*About this task*
Each entry must be duplicated precisely, with nothing left out.

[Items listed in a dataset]
○ ○ ○ ○

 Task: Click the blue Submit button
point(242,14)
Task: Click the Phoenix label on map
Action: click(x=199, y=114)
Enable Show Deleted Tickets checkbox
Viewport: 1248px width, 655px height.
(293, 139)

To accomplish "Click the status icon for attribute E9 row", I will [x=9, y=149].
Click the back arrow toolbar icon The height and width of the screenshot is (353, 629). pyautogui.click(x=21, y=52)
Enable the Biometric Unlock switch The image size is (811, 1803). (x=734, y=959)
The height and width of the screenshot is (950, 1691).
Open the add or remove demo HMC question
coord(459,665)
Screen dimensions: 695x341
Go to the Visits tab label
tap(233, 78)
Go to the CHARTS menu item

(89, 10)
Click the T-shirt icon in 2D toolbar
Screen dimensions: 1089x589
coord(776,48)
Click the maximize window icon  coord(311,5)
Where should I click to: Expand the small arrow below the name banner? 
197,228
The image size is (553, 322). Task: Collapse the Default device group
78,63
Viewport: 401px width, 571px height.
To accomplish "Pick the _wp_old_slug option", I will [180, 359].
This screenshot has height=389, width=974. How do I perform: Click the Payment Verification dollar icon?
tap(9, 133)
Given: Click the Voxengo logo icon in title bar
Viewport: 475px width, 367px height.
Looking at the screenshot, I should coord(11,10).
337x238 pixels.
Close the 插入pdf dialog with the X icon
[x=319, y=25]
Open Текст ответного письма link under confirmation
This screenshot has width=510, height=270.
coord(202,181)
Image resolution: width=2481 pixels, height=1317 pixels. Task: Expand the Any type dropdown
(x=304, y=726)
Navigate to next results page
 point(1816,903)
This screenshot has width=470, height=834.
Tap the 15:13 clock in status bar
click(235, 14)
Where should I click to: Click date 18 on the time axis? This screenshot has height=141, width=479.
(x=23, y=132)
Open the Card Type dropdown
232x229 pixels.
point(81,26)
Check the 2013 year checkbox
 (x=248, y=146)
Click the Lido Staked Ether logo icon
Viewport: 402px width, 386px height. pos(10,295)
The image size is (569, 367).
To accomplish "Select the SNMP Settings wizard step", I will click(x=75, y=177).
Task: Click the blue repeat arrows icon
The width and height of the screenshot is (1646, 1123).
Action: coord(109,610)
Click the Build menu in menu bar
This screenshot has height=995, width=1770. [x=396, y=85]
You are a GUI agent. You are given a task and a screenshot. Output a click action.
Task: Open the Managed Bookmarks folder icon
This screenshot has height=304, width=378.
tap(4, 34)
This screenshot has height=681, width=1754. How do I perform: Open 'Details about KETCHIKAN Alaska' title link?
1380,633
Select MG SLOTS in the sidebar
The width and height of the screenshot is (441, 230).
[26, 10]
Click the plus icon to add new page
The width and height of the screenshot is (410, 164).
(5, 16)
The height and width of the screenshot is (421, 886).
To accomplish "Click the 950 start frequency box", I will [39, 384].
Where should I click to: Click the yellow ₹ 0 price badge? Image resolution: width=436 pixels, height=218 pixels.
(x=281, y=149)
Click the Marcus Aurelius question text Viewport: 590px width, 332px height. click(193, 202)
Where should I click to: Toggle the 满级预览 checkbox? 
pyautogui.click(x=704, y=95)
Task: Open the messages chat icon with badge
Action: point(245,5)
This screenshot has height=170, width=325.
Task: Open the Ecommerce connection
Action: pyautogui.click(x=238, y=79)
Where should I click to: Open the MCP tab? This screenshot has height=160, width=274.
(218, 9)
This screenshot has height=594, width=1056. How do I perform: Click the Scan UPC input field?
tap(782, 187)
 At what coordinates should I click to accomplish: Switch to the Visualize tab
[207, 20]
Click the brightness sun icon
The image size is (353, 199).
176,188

○ ○ ○ ○

*Exercise output*
 Task: Click the blue Submit button
point(242,14)
Task: Click the Phoenix label on map
Action: click(x=199, y=114)
Enable Show Deleted Tickets checkbox
Viewport: 1248px width, 655px height.
(293, 139)

To accomplish "Click the status icon for attribute E9 row", I will [x=9, y=149].
Click the back arrow toolbar icon The height and width of the screenshot is (353, 629). pyautogui.click(x=21, y=52)
Enable the Biometric Unlock switch The image size is (811, 1803). (x=734, y=959)
The height and width of the screenshot is (950, 1691).
Open the add or remove demo HMC question
coord(459,665)
Screen dimensions: 695x341
Go to the Visits tab label
tap(233, 78)
Go to the CHARTS menu item

(89, 10)
Click the T-shirt icon in 2D toolbar
Screen dimensions: 1089x589
coord(776,48)
Click the maximize window icon  coord(311,5)
Where should I click to: Expand the small arrow below the name banner? 
197,228
The image size is (553, 322). Task: Collapse the Default device group
78,63
Viewport: 401px width, 571px height.
To accomplish "Pick the _wp_old_slug option", I will [180, 359].
This screenshot has height=389, width=974. How do I perform: Click the Payment Verification dollar icon?
tap(9, 133)
Given: Click the Voxengo logo icon in title bar
Viewport: 475px width, 367px height.
Looking at the screenshot, I should coord(11,10).
337x238 pixels.
Close the 插入pdf dialog with the X icon
[x=319, y=25]
Open Текст ответного письма link under confirmation
This screenshot has width=510, height=270.
coord(202,181)
Image resolution: width=2481 pixels, height=1317 pixels. Task: Expand the Any type dropdown
(x=304, y=726)
Navigate to next results page
 point(1816,903)
This screenshot has width=470, height=834.
Tap the 15:13 clock in status bar
click(235, 14)
Where should I click to: Click date 18 on the time axis? This screenshot has height=141, width=479.
(x=23, y=132)
Open the Card Type dropdown
232x229 pixels.
point(81,26)
Check the 2013 year checkbox
 (x=248, y=146)
Click the Lido Staked Ether logo icon
Viewport: 402px width, 386px height. pos(10,295)
The image size is (569, 367).
To accomplish "Select the SNMP Settings wizard step", I will click(x=75, y=177).
Task: Click the blue repeat arrows icon
The width and height of the screenshot is (1646, 1123).
Action: coord(109,610)
Click the Build menu in menu bar
This screenshot has height=995, width=1770. [x=396, y=85]
You are a GUI agent. You are given a task and a screenshot. Output a click action.
Task: Open the Managed Bookmarks folder icon
This screenshot has height=304, width=378.
tap(4, 34)
This screenshot has height=681, width=1754. How do I perform: Open 'Details about KETCHIKAN Alaska' title link?
1380,633
Select MG SLOTS in the sidebar
The width and height of the screenshot is (441, 230).
[26, 10]
Click the plus icon to add new page
The width and height of the screenshot is (410, 164).
(5, 16)
The height and width of the screenshot is (421, 886).
To accomplish "Click the 950 start frequency box", I will [39, 384].
Where should I click to: Click the yellow ₹ 0 price badge? Image resolution: width=436 pixels, height=218 pixels.
(x=281, y=149)
Click the Marcus Aurelius question text Viewport: 590px width, 332px height. click(193, 202)
Where should I click to: Toggle the 满级预览 checkbox? 
pyautogui.click(x=704, y=95)
Task: Open the messages chat icon with badge
Action: point(245,5)
This screenshot has height=170, width=325.
Task: Open the Ecommerce connection
Action: pyautogui.click(x=238, y=79)
Where should I click to: Open the MCP tab? This screenshot has height=160, width=274.
(218, 9)
This screenshot has height=594, width=1056. How do I perform: Click the Scan UPC input field?
tap(782, 187)
 At what coordinates should I click to accomplish: Switch to the Visualize tab
[207, 20]
Click the brightness sun icon
The image size is (353, 199).
176,188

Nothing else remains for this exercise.